• 本文
---+---

JCO臨界事故と朽ちていった命 

世相

  「朽ちていった命」は何度読んでも涙がでる。もうとても読めないと想いながらも、本を手にする。福島第一原発事故の直前にも読んでいた。また山形の土門拳記念館でチェルノブイリの青白い少女の写真にも見いった。この女の子はどうなったのだろうと思い馳せていたら、その直後福島第一原発事故が起こった。「朽ちていった命」の全文を載せたいが概要を知って貰いたくインターネットから必要な箇所をコピーして書く。大内久さん(当時35歳)は妻と小学校3年生の息子の3人暮らしで,子供の入学に会わせて実家の敷地内に家を新築していた、几帳面な性格で毎日6:00起床、6:40出社。一日一箱のたばこを吸い、午後5:00に帰宅後、焼酎2杯ほど飲んで午後9:00に寝るというのが、大内さんの日常であった。それがこの事故で一変した。

---+---

• 作業指示 1
本文のうち、「JCO臨界事故と朽ちていった命」を含む語句で始まり「日常であった。それがこの事故で一変した。」で終わる部分を、一字も変えずに書き写してください。
• 作業指示 2
本文に書かれている大内さんの日常の時刻を、それぞれ何をする時刻かを添えてすべて挙げてください。
• 作業指示 3
本文によると、大内久さんは当時何歳でしたか。
このあとの行は、ここでの作業には使いません。

• データ内容
---+---

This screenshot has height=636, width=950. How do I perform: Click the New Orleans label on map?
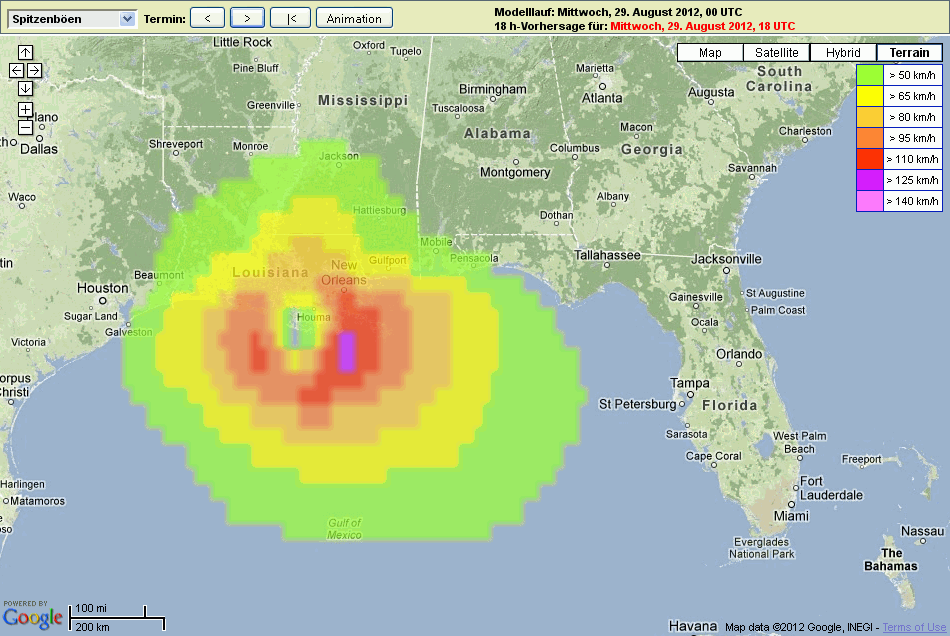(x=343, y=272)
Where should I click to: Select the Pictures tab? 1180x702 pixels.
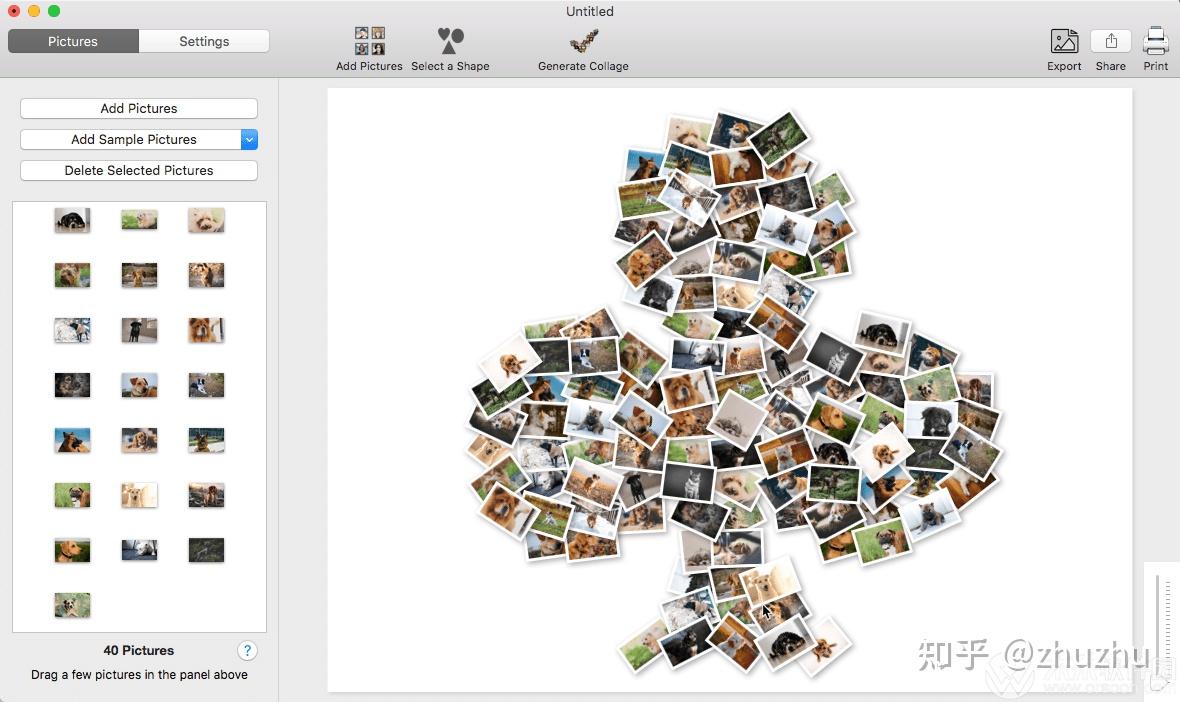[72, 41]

---+---

• 回答 1
JCO臨界事故と朽ちていった命 

世相

  「朽ちていった命」は何度読んでも涙がでる。もうとても読めないと想いながらも、本を手にする。福島第一原発事故の直前にも読んでいた。また山形の土門拳記念館でチェルノブイリの青白い少女の写真にも見いった。この女の子はどうなったのだろうと思い馳せていたら、その直後福島第一原発事故が起こった。「朽ちていった命」の全文を載せたいが概要を知って貰いたくインターネットから必要な箇所をコピーして書く。大内久さん(当時35歳)は妻と小学校3年生の息子の3人暮らしで,子供の入学に会わせて実家の敷地内に家を新築していた、几帳面な性格で毎日6:00起床、6:40出社。一日一箱のたばこを吸い、午後5:00に帰宅後、焼酎2杯ほど飲んで午後9:00に寝るというのが、大内さんの日常であった。それがこの事故で一変した。

• 回答 2
- 6:00 起床
- 6:40 出社
- 午後5:00 帰宅
- 午後9:00 就寝

• 回答 3
35歳。